Likewise, a marriage app is merely a tool.
A sincere person can use it to find a righteous spouse.
An insincere person can use it to seek attention, validation, entertainment, or ego gratification.
The tool remains the same.
The intention changes.
Many of us arrive here carrying invisible stories.
Some are divorced and trying to rebuild after disappointment.
Some are widowed and learning how to hope again after loss.
Some have never married and are wondering if their chapter will ever begin.
Some have experienced betrayal.
Some have experienced abandonment.
Some have experienced loneliness so profound that even a simple “How was your day?” feels like a gift.
Yet despite our different journeys, many of us are searching for the same things:
Trust.
Safety.
Respect.
Companionship.
Peace.
And perhaps most importantly, someone who sees us as a soul rather than a profile.
Yet something strange often happens.
The search for connection slowly becomes a search for validation.
A brother speaks to multiple sisters simultaneously, not because he sincerely sees a future with all of them, but because each new match temporarily reassures him that he is desirable.
A sister carefully crafts a profile that attracts attention, not necessarily because she seeks vanity, but because attention briefly soothes the fear of feeling unseen.
Neither is evil.
Both are human.
But both may be confusing validation with connection.
The philosopher Blaise Pascal wrote that much of humanity’s suffering comes from our inability to sit quietly alone with ourselves.
Modern technology did not create that problem.
It merely amplified it.
Social media amplified it.
Dating apps amplified it.
Marriage apps sometimes amplify it too.
We often say we are looking for a spouse.
But are we?
Or are we looking for proof that we are still wanted?
There is a profound difference.
Viktor Frankl, in Man’s Search for Meaning, observed that people can endure extraordinary hardship when they possess meaning.
Likewise, people can endure long periods of singleness when they possess purpose.
The real danger is not singleness.
The real danger is emptiness.
Because an empty heart will often seek validation wherever it can find it.
This is where self-awareness becomes critical.
Self-awareness asks uncomfortable questions:
💭 Am I genuinely seeking marriage?
💭 Or am I seeking attention?
💭 Am I emotionally available?
💭 Or am I simply afraid of being alone?
💭 Am I evaluating others fairly?
💭 Or am I chasing unrealistic fantasies?
The ancient Greeks inscribed the phrase:
“Know thyself.”
Thousands of years later, the advice remains relevant.
Because the person least understood in our lives is often ourselves.
Many people know exactly what they want in a spouse.
Far fewer understand their own fears, insecurities, attachment wounds, and emotional blind spots.
We discuss red flags in others.
Rarely do we discuss the red flags within ourselves.
The Qur’an repeatedly calls human beings toward reflection.
Not merely reflection upon the world.
But reflection upon themselves.
📖 “And also in yourselves.

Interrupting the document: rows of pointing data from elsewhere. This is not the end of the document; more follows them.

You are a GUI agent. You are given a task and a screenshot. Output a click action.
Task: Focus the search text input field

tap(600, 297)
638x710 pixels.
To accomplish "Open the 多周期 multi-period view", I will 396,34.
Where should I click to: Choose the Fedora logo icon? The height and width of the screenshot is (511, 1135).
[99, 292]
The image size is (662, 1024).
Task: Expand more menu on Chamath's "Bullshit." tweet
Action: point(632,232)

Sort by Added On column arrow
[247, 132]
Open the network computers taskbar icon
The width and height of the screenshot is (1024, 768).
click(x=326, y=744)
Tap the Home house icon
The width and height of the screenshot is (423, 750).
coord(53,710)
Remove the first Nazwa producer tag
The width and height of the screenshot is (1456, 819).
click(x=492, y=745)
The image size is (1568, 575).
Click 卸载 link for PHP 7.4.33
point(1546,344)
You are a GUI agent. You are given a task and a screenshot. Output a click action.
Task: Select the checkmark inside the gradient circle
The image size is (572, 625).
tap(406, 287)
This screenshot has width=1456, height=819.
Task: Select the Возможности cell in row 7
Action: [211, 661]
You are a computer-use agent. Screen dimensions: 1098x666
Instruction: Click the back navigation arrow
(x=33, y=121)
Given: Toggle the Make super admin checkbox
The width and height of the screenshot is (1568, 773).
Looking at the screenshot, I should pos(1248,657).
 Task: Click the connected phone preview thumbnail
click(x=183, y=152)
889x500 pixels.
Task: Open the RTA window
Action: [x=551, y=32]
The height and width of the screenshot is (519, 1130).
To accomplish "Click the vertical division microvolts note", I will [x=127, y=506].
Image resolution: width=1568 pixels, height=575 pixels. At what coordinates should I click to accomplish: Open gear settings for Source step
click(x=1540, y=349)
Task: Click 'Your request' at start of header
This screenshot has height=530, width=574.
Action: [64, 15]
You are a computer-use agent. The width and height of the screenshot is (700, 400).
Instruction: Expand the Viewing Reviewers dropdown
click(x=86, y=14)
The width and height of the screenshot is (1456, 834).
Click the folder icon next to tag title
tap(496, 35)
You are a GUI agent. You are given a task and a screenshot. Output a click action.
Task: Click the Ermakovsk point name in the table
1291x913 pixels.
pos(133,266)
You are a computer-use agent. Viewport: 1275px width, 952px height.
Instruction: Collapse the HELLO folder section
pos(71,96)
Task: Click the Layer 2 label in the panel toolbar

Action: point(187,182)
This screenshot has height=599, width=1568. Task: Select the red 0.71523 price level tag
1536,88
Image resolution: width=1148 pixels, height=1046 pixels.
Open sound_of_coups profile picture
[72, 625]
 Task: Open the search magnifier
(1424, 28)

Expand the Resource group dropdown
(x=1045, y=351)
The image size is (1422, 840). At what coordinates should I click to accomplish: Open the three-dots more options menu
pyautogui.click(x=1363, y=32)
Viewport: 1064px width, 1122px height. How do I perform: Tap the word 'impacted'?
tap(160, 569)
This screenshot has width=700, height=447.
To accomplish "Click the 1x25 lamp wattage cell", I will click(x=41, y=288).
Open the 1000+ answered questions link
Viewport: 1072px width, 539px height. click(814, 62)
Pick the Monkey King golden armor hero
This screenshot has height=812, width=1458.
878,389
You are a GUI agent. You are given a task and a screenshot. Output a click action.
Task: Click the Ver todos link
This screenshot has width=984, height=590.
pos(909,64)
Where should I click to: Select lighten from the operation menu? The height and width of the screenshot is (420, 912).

Will you not then see?” (Qur’an 51:21)
The Prophet Muhammad ﷺ taught us accountability before accountability arrives.
The scholars would often speak about muhasabah—taking account of oneself before Allah takes account of us.
Imagine if before every match, every message, every conversation, every rejection, every ghosting, every disappointment, we asked:
“What is my intention?”
That single question might change everything.
Marriage is not meant to be a marketplace of egos.
It is not a competition for attention.
It is not a collection of admirers.
It is not an endless audition process.
Marriage is a sacred covenant.
A trust.
A responsibility.
A means of drawing closer to Allah.
The irony is that many people claim to seek emotional maturity while demonstrating emotional immaturity.
Many seek loyalty while being inconsistent.
Many seek honesty while presenting carefully edited versions of themselves.
Many seek self-awareness while avoiding self-examination.
Perhaps the greatest relationship advice is not found on an app at all.
Perhaps it begins in the mirror.
Because the quality of our relationships is often limited by the quality of our self-awareness.
The app is not the problem.
The pen is not the problem.
The mirror is not the problem.
The question is:
How are we using them?
And perhaps the better question is:
Who are we becoming while we search?